The Lutz sign (otherwise known as the “bulla spread sign”, “Asboe-Hansen sign”, “indirect Nikolsky sign” or “Nikolsky II sign”), refers to the extension of a blister to adjacent unblistered skin when unidirectional pressure is applied to the top of the bulla. This differs from the Nikolsky sign, where slight rubbing of the skin results in exfoliation of the outermost layer, forming a blister within minutes.

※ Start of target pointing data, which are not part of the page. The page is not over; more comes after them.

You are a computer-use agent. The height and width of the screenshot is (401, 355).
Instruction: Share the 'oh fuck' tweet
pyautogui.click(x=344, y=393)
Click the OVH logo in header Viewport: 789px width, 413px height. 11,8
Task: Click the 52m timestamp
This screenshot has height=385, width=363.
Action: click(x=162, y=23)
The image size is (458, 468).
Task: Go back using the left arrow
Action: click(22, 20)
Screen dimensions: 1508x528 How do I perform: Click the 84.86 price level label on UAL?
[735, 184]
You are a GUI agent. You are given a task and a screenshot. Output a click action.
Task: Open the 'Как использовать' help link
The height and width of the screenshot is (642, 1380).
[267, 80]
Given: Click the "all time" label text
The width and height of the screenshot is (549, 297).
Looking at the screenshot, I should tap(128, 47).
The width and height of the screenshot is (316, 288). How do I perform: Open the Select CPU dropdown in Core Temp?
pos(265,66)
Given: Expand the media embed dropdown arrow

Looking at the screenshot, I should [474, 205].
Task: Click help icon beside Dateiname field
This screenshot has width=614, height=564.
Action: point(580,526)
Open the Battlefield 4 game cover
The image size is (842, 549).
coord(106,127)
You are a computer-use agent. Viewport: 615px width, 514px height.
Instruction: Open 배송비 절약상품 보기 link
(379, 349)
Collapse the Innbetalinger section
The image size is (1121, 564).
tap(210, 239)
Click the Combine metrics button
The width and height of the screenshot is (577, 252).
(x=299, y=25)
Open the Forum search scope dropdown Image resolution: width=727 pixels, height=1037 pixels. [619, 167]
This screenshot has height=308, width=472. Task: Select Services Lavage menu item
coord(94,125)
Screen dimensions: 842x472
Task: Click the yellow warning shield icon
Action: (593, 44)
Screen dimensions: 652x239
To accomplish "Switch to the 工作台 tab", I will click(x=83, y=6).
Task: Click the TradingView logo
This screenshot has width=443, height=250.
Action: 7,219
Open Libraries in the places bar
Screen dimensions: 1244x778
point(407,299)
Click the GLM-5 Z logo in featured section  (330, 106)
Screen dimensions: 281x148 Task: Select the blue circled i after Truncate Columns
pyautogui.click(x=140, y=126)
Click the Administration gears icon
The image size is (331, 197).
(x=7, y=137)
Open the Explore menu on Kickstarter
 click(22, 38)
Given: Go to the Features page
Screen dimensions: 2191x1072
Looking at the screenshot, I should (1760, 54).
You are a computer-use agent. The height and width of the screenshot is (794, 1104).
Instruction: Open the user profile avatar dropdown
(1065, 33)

In 1957, Lutz described the blister-spread sign in pemphigus vulgaris chronicus

…if one carefully presses upon a blister, it will enlarge within the epidermis in direction of the periphery due to mechanical pressure of the blister fluid in the acantholytic epidermis

…if carefully rubbed on an uninvolved area of skin, the superficial layers of the skin will move and a blister will form after some time (Nikolsky phenomenon).”

Lutz 1957

It was then noted by Asboe-Hansen in 1960 that this phenomenon could be observed in patients with pemphigus vulgaris (acutus), pemphigus foliaceus, pemphigus vegetans, and bullous pemphigoid (pemphigus vulgaris chronicus):

A spreading of blisters can be artificially induced by slight to moderate external finger pressure in pemphigus vulgaris (acutus), pemphigus foliaceus, pemphigus vegetans and bullous pemphigoid (pemphigus vulgaris chronicus). The sign is characteristic, although possibly not absolutely specific, of the pemphigus group of diseases. 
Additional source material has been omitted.